YOUR GOAL -
Search the entries below. Return every line that has "computer" in it.

DATA IN THIS EXERCISE -
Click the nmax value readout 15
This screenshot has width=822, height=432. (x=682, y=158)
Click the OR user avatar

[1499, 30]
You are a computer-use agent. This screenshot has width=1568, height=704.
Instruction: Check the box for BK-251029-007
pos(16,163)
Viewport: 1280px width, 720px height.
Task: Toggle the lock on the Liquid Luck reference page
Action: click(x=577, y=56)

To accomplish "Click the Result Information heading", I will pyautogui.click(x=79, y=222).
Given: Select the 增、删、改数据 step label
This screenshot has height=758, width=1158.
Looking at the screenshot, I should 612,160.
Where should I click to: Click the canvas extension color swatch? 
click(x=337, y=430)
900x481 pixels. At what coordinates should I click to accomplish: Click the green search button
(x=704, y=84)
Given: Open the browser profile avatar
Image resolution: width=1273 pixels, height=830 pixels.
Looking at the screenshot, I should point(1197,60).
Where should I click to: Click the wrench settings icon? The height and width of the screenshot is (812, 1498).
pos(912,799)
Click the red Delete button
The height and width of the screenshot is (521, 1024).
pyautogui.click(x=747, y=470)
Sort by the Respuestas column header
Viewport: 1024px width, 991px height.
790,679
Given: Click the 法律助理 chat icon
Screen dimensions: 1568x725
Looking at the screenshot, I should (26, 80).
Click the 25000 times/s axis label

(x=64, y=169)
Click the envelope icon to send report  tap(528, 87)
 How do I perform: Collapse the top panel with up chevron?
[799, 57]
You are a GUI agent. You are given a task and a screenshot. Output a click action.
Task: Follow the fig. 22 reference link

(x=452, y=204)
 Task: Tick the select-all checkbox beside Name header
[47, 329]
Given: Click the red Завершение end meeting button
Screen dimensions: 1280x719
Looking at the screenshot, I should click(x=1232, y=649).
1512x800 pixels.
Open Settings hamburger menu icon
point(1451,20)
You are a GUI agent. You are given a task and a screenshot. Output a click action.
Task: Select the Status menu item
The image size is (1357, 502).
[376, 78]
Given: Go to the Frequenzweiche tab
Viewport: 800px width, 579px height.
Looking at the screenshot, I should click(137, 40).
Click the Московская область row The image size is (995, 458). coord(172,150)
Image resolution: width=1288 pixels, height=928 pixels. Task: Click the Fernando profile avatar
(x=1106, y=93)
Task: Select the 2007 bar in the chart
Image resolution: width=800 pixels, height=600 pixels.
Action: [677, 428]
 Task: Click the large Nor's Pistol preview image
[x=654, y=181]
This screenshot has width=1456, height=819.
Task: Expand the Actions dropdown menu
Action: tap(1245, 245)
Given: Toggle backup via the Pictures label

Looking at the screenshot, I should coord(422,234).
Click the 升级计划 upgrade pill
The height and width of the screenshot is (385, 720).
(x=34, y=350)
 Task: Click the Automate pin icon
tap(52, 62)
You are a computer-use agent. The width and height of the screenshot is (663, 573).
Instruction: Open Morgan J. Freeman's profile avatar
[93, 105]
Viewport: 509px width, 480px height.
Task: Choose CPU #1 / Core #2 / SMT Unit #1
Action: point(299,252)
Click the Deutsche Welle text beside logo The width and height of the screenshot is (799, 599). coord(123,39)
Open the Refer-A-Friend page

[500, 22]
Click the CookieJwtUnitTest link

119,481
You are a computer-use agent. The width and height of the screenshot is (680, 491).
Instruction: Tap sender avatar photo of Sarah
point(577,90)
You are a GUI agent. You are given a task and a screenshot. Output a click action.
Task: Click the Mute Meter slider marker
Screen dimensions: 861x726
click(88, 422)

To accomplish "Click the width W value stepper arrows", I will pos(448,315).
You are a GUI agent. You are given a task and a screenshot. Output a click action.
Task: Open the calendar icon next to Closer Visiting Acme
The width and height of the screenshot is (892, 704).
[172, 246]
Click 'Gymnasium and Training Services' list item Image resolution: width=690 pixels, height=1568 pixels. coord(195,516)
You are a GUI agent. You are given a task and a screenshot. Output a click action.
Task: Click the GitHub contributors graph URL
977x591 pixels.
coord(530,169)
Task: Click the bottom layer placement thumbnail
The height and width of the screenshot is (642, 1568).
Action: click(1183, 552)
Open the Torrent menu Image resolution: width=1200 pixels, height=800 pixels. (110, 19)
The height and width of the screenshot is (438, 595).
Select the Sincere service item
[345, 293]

WORKED SOLUTION -
You are a computer-use agent. This screenshot has width=1568, height=704.
You are a computer-use agent. The width and height of the screenshot is (663, 573).
You are a computer-use agent. The width and height of the screenshot is (680, 491).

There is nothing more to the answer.